The Caltech campus is in the city of Pasadena, with Los Angeles to the west and the San Gabriel mountains immediately to the east. The San Gabriels rise abruptly from the floor of the L.A. basin, trapping the exhaust of ten million motor vehicles to produce L.A.’s infamous smog. I lived with three roommates in The Dungeon, a cavernous room underneath Dabney House, a 1930’s-era residence hall sporting Doric columns and bas-reliefs of students in their scholarly pursuits. Though fall of 1976 was one of the smoggiest seasons ever recorded, The Dungeon was unencumbered by views of the brown skyline. It was, however, burdened by a freshman from Chicago, Charlie.

Charlie had never been far from the Illinois plains. We often joked about the mountains (“That last lecture was as clear as the mountains,” or “Go hide on a mountain top”), and Charlie wanted to see them, but the air pollution wouldn’t cooperate. During the first three weeks of the quarter, smog obscured the San Gabriels entirely. One day we told one mountain joke too many: “Stop pulling my leg,” Charlie said, angry and hurt “I know there aren’t really any mountains there! Do you really think I’m gullible enough to still believe it?” It is pointless to try to argue with something utterly absurd; I said nothing.

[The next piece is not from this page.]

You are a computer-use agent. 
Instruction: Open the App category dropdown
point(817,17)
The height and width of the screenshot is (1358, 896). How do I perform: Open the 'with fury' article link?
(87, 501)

Southern California has another interesting weather phenomenon. Occasionally a high-pressure area will develop in the deserts that lie east of the coastal mountain range (a range which includes the San Gabriels). The pressure drives the hot, dry, clean desert air over the mountains, where it blows into the L.A. basin in what is called a Santa Ana wind. The Santa Ana disperses the smog over the Pacific Ocean, leaving Los Angeles bathed in crystal clear air and sparkling sunlight. Television crews, Hollywood movie producers, and scores of postcard photographers rush to capture the southland in its pristine beauty; surfers and sunbathers clog the freeways that lead to the beach; hay-fever sufferers empty drugstore shelves; and the San Gabriel mountains rise magnificently within view of the Caltech campus. On such days they appear close enough to touch, as though they were just across Colorado boulevard.

A Santa Ana occurred a few days after Charlie had “discovered” that the mountains didn’t really exist. As I woke I recognized the dry air and wind, but I was born in Pasadena and have lived in southern California all my life. I didn’t give it a second thought. Charlie left for breakfast, while the three of us stayed in The Dungeon to study. Suddenly we heard footsteps racing back down the stairs. The door burst open. An obviously rattled Charlie appeared in the room. “Holy shit!” We were stunned: we’d never heard Charlie swear before. “There are mountains out there!”

I don’t know why things like that don’t happen here at UCSD. Yes, I saw the giant ants invading the construction site by the library, and the Visual Arts projects that pop up unexpectedly on the lawns and in the groves are often good for a laugh. But they don’t compare to the giant footprints that appeared leading up the side of the eleven-story Millikan library and which, before administrators could figure out how to remove them, mysteriously reappeared leading down. Or the forty foot high computer-generated portrait of Caltech President and Secretary of Defense nominee Harold Brown that was unfurled one day to support his candidacy — and help insure that he moved to Washington. Maybe it’s the weather here in San Diego, the greater distance from Hollywood and Disneyland, or the less frenzied way of living. Maybe it’s just that life in the 1990’s is so much more complicated than I would ever have imagined back in the seventies, and I’ve become jaded while waiting for a warm, clear Santa Ana to blow away the haze and reveal the Truth that one is supposed to find at a university.